## REQUIREMENTS
(A) Decide whether each statement agrees with the tire-pressure post below. Answer yes or no, and quote the words of the post that decide it. (i) The writer's truck was a 2010 four-door with the TPS system. (ii) The writer lost a bead at least once while running the Nitto Trailgrapplers at low pressure. (iii) Once a truck is stuck, airing down will usually get it out without a pull.
(B) Transcribe the part of the tire-pressure post below that starts at "If you are running" and ends at "would be 100:1.".

## PASSAGE TO READ
-----

To anyone that drives a truck with more than 50lbs of air in the tires, you know you're going to have to air down. If you're gonna air down to 25lbs, take a couple extra minutes and drop them to 20. You have nothing to lose by dropping them to 15. Whether you leave the beach at 15lbs or 25lbs you still HAVE to air up to make them safe on the road at highway speeds. My 3/4 ton was a 2010 4door, 4wd, with the TPS system. When I was done airing the 35" Nitto Trailgrapplers on it, the TPS system usually said I had 10-11lbs. I never lost a bead. That 7000lb truck would drive over deep sand just like it was asphalt. I could back into a spot, put it in 2wd, put it in reverse, stand on the brake and hit the gas to dig holes with my rear wheels. This lowered the tailgate so we could reach everything in the bed (6" lift). When it was time to go (yes I always filled my holes) I could put it back in 4WD, put it in drive and drive out of those holes like they weren't even there. As a dodge owner, I jokingly attributed that capability to it being a superior truck. Honestly, I credit that ability to excellent tires with the perfect amount of air in them for the situation.

If you are running 20-25lbs, and you are heavy into the throttle and notice your RPMs are higher than they would be at the same speed on asphalt, take some strain off your motor and tranny and air down more. I suspect that the number of trucks stuck due to too much air compared to losing a bead, would be 100:1. 

Don't think that once your stuck, you can just air down and get out. It doesn't work that way. You can and should air down then, but you'll most likely still need to be pulled out. Once you feel your tires spinning, don't even think about applying more throttle (unless you're in a hurry to meet some other beach drivers and test some recovery straps).

-----

## ENTRIES SUPPLIED

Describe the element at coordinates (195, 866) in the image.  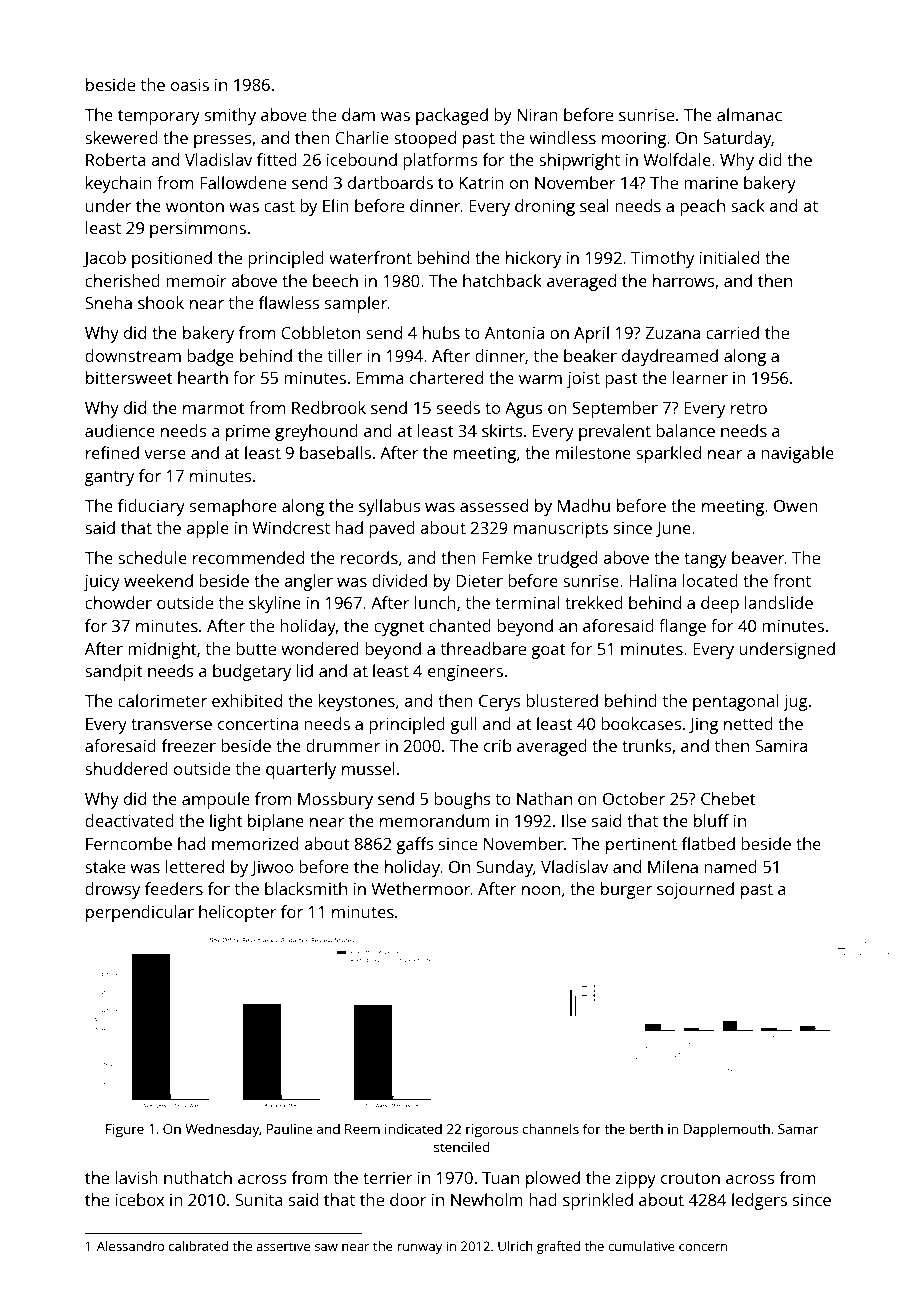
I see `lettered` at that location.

-----

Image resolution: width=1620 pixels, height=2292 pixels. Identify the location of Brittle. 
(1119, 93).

-----

## EXERCISE SOLUTIONS
(A)
(i) Yes: "My 3/4 ton was a 2010 4door, 4wd, with the TPS system."
(ii) No: "I never lost a bead."
(iii) No: "You can and should air down then, but you'll most likely still need to be pulled out."

(B)
If you are running 20-25lbs, and you are heavy into the throttle and notice your RPMs are higher than they would be at the same speed on asphalt, take some strain off your motor and tranny and air down more. I suspect that the number of trucks stuck due to too much air compared to losing a bead, would be 100:1.